STATED TASK 1:
Echo the forum thread on getting into fantasy word for word, starting at "## Creon (Mar" and ending at "so many units.".
STATED TASK 2:
Answer these questions from the forum thread on getting into fantasy:
(a) Which armies does loki619 list as the available options?
(b) What does Hellados say a 40k player must get on their models?
(c) According to Creon, what is the forte of Orcs?
STATED TASK 3:
Pick up the forum thread on getting into fantasy from its last post and keep it going.

SOURCE DOCUMENT:
Start

# new to fantasy



## loki619 (Mar 28, 2013)

my friends are tryin to get me into fantasy coz i pwn them too much at 40k so i can use there codex to tyr it out and learn it (very diff to 40k) my options are empire,high elves, orcs and goblins and demons am lookin to know what u think would be the best for me to play and some army ideas

the stuff that i would like to include is some strong magic and somthin that can fight

thx for ur info and ideas


----------



## Hellados (Sep 16, 2009)

I think high elves are good at magic but as a 40k player just getting into WFB I have to remind you to get magic items on your models or they'll get owned


----------



## Creon (Mar 5, 2009)

Dark Elves and High Elves are very magic and monster intensive, but hard to play for the beginner, as they have fewer models at a specific points level (expensive per model). Orcs are pretty easy as charging the enemy is their forte, their magic is strongish, but they suffer from not having a really heavy hitting large unit. Empire has lots of cheap heroes, and is stubborn, but dies in droves and depends on artillery and it's tank, just like the guard. The High elves are the least difficult to learn, as you don't have to worry about so many units.

End

GIVEN ENTRIES:

Start

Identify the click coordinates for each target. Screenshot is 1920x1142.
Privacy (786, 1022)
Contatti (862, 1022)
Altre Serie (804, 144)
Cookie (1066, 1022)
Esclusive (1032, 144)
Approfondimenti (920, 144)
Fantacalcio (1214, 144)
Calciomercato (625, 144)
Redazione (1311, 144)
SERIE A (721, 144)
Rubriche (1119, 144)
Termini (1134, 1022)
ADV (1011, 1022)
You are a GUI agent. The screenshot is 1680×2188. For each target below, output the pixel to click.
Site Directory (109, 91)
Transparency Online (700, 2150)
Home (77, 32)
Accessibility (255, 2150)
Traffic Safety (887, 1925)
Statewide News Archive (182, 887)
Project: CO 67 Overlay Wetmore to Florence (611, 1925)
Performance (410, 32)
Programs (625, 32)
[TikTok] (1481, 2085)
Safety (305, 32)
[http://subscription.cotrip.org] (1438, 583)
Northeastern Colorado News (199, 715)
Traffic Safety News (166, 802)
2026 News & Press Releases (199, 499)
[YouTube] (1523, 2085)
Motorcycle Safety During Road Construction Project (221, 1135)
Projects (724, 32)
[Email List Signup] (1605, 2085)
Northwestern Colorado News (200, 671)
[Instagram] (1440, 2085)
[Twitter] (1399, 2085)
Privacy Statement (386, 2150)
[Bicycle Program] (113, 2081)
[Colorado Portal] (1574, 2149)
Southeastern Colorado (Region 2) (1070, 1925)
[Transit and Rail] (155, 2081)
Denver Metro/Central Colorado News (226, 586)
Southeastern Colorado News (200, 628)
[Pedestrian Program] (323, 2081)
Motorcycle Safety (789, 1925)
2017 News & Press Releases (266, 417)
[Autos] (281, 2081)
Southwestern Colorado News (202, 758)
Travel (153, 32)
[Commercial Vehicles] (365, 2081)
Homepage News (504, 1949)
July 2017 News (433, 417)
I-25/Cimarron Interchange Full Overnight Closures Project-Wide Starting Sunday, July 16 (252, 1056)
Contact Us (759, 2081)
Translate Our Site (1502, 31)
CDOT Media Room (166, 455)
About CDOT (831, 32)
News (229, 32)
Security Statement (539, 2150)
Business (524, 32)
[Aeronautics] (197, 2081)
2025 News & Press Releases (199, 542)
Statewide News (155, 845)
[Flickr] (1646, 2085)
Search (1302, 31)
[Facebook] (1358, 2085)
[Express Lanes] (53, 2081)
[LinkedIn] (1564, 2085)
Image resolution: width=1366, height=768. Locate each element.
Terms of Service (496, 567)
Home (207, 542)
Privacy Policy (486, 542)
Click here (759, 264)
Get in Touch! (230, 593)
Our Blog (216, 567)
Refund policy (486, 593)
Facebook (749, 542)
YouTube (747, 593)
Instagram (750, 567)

End

RESPONSE 1:
## Creon (Mar 5, 2009)

Dark Elves and High Elves are very magic and monster intensive, but hard to play for the beginner, as they have fewer models at a specific points level (expensive per model). Orcs are pretty easy as charging the enemy is their forte, their magic is strongish, but they suffer from not having a really heavy hitting large unit. Empire has lots of cheap heroes, and is stubborn, but dies in droves and depends on artillery and it's tank, just like the guard. The High elves are the least difficult to learn, as you don't have to worry about so many units.

RESPONSE 2:
(a) Empire, high elves, orcs and goblins, and demons
(b) Magic items
(c) Charging the enemy

RESPONSE 3:
----------



## Ravion (Nov 3, 2010)

Just go with high elves. They are currently the best army for beginners to start out with. The core is cheap. Their archers and bolt throwers have very nice range. The one thing that you have to careful when playing with them is when they are in close combat. They can be somewhat squishy. Other than that, just pound the enemy with magic and your range units and you will be fine.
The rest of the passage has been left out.